## Start RECORDS
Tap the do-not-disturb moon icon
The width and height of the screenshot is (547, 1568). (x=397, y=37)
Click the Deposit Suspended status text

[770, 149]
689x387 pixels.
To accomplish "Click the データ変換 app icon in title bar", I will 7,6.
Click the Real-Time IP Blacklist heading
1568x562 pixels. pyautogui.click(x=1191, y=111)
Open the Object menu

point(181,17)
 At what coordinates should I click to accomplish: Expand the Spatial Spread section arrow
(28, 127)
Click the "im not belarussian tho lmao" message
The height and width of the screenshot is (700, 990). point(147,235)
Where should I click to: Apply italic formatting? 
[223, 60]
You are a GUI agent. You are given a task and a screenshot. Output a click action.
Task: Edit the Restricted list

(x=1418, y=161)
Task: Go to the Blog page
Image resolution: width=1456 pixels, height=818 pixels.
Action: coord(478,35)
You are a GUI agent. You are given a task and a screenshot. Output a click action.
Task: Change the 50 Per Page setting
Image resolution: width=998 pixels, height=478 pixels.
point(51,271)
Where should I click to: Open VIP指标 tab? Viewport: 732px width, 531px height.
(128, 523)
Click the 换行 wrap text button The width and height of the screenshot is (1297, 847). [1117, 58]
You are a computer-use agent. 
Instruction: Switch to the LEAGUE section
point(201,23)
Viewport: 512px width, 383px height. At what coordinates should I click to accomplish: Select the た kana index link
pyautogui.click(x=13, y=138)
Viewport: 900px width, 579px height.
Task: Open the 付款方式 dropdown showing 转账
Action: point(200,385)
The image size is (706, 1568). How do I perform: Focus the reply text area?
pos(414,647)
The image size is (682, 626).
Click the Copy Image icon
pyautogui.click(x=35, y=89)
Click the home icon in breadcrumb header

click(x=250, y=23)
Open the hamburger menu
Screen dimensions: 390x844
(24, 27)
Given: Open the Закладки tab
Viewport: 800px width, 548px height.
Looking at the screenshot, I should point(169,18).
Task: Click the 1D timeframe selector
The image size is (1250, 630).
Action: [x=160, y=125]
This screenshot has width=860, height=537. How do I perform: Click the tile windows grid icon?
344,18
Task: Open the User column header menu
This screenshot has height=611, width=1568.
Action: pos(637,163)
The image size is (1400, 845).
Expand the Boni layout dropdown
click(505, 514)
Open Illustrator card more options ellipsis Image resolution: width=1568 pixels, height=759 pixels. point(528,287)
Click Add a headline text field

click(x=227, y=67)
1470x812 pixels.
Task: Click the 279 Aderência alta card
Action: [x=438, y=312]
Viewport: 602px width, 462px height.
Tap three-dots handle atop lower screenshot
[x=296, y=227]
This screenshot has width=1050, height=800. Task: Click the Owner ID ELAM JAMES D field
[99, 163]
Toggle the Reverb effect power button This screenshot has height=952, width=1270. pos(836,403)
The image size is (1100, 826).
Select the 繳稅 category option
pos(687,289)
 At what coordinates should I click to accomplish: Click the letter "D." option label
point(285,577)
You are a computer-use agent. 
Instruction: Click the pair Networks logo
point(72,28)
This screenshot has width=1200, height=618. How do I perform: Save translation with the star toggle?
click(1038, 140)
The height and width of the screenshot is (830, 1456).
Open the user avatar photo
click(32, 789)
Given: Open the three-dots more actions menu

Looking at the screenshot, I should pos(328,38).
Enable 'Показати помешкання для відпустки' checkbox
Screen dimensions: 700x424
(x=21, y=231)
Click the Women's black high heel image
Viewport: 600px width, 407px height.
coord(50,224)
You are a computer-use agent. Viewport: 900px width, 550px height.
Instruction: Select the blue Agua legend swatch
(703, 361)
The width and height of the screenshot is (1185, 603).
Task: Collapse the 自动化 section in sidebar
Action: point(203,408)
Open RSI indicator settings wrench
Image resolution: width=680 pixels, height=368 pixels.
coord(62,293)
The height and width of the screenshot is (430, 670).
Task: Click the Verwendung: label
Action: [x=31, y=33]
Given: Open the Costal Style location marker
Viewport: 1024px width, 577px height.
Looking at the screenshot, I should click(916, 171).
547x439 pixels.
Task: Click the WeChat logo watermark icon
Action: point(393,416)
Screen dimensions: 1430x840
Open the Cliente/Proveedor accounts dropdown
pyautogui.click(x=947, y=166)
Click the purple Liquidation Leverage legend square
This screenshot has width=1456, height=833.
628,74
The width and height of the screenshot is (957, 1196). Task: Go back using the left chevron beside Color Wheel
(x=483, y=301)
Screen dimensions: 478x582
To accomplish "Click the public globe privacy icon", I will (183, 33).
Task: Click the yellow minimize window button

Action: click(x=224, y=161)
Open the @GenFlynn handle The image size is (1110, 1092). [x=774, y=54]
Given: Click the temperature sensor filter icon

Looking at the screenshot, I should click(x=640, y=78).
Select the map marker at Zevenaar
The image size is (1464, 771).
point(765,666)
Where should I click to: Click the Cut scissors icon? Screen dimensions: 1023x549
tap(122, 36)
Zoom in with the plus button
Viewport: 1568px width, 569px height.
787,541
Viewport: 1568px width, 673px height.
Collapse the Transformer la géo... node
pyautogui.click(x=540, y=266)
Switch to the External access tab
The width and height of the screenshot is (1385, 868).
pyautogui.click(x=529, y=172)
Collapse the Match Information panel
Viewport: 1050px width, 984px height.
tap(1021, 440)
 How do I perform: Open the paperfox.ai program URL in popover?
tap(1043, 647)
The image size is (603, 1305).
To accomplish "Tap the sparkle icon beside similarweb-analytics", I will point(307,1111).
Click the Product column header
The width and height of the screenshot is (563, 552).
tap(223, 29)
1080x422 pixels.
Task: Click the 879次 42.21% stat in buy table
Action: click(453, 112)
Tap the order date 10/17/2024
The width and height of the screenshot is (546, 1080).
## End RECORDS
EXERCISE INSTRUCTIONS ::
Convert the data from the line with "Task: Click the 1D timeframe selector" to the line with "point(72,28)", both included, into a numbered list, omitting any blank lines.

RESPONSE TO THIS EXERCISE ::
1. Task: Click the 1D timeframe selector
2. The image size is (1250, 630).
3. Action: [x=160, y=125]
4. This screenshot has width=860, height=537. How do I perform: Click the tile windows grid icon?
5. 344,18
6. Task: Open the User column header menu
7. This screenshot has height=611, width=1568.
8. Action: pos(637,163)
9. The image size is (1400, 845).
10. Expand the Boni layout dropdown
11. click(505, 514)
12. Open Illustrator card more options ellipsis Image resolution: width=1568 pixels, height=759 pixels. point(528,287)
13. Click Add a headline text field
14. click(x=227, y=67)
15. 1470x812 pixels.
16. Task: Click the 279 Aderência alta card
17. Action: [x=438, y=312]
18. Viewport: 602px width, 462px height.
19. Tap three-dots handle atop lower screenshot
20. [x=296, y=227]
21. This screenshot has width=1050, height=800. Task: Click the Owner ID ELAM JAMES D field
22. [99, 163]
23. Toggle the Reverb effect power button This screenshot has height=952, width=1270. pos(836,403)
24. The image size is (1100, 826).
25. Select the 繳稅 category option
26. pos(687,289)
27.  At what coordinates should I click to accomplish: Click the letter "D." option label
28. point(285,577)
29. You are a computer-use agent. 
30. Instruction: Click the pair Networks logo
31. point(72,28)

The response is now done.